* What the exercise asks:
Write out all of the lines below, exactly and completely.

Stored data entries

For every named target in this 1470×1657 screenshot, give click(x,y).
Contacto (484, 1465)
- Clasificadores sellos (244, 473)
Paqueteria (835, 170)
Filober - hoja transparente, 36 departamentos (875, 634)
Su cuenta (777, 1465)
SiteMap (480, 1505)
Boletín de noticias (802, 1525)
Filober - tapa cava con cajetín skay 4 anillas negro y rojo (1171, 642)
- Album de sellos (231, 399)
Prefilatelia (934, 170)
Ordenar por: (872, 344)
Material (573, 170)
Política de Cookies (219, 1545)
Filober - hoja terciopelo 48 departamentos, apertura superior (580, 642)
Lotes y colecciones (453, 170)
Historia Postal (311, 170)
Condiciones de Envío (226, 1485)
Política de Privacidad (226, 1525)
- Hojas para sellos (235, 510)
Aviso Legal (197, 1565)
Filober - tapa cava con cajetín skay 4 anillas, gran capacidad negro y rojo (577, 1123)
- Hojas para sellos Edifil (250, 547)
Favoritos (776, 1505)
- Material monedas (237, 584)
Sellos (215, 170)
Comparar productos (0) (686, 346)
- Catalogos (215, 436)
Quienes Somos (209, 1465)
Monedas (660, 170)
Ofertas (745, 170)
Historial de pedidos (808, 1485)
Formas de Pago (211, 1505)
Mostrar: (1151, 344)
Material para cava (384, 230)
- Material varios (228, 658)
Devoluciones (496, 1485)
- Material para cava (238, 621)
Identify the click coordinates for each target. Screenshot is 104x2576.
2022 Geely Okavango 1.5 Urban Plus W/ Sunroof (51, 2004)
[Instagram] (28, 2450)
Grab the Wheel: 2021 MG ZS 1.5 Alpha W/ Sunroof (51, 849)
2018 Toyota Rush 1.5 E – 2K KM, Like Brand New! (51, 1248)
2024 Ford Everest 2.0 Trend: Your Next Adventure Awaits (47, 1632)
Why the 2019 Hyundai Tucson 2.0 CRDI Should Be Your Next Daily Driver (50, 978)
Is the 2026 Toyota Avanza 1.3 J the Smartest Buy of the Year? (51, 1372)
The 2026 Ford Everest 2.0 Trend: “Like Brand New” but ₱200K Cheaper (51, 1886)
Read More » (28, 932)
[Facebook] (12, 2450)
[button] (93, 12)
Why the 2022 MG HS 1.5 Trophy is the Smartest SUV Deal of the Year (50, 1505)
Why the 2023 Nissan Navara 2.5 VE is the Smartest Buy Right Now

* Your solution:
For every named target in this 1470×1657 screenshot, give click(x,y).
Contacto (484, 1465)
- Clasificadores sellos (244, 473)
Paqueteria (835, 170)
Filober - hoja transparente, 36 departamentos (875, 634)
Su cuenta (777, 1465)
SiteMap (480, 1505)
Boletín de noticias (802, 1525)
Filober - tapa cava con cajetín skay 4 anillas negro y rojo (1171, 642)
- Album de sellos (231, 399)
Prefilatelia (934, 170)
Ordenar por: (872, 344)
Material (573, 170)
Política de Cookies (219, 1545)
Filober - hoja terciopelo 48 departamentos, apertura superior (580, 642)
Lotes y colecciones (453, 170)
Historia Postal (311, 170)
Condiciones de Envío (226, 1485)
Política de Privacidad (226, 1525)
- Hojas para sellos (235, 510)
Aviso Legal (197, 1565)
Filober - tapa cava con cajetín skay 4 anillas, gran capacidad negro y rojo (577, 1123)
- Hojas para sellos Edifil (250, 547)
Favoritos (776, 1505)
- Material monedas (237, 584)
Sellos (215, 170)
Comparar productos (0) (686, 346)
- Catalogos (215, 436)
Quienes Somos (209, 1465)
Monedas (660, 170)
Ofertas (745, 170)
Historial de pedidos (808, 1485)
Formas de Pago (211, 1505)
Mostrar: (1151, 344)
Material para cava (384, 230)
- Material varios (228, 658)
Devoluciones (496, 1485)
- Material para cava (238, 621)
Identify the click coordinates for each target. Screenshot is 104x2576.
2022 Geely Okavango 1.5 Urban Plus W/ Sunroof (51, 2004)
[Instagram] (28, 2450)
Grab the Wheel: 2021 MG ZS 1.5 Alpha W/ Sunroof (51, 849)
2018 Toyota Rush 1.5 E – 2K KM, Like Brand New! (51, 1248)
2024 Ford Everest 2.0 Trend: Your Next Adventure Awaits (47, 1632)
Why the 2019 Hyundai Tucson 2.0 CRDI Should Be Your Next Daily Driver (50, 978)
Is the 2026 Toyota Avanza 1.3 J the Smartest Buy of the Year? (51, 1372)
The 2026 Ford Everest 2.0 Trend: “Like Brand New” but ₱200K Cheaper (51, 1886)
Read More » (28, 932)
[Facebook] (12, 2450)
[button] (93, 12)
Why the 2022 MG HS 1.5 Trophy is the Smartest SUV Deal of the Year (50, 1505)
Why the 2023 Nissan Navara 2.5 VE is the Smartest Buy Right Now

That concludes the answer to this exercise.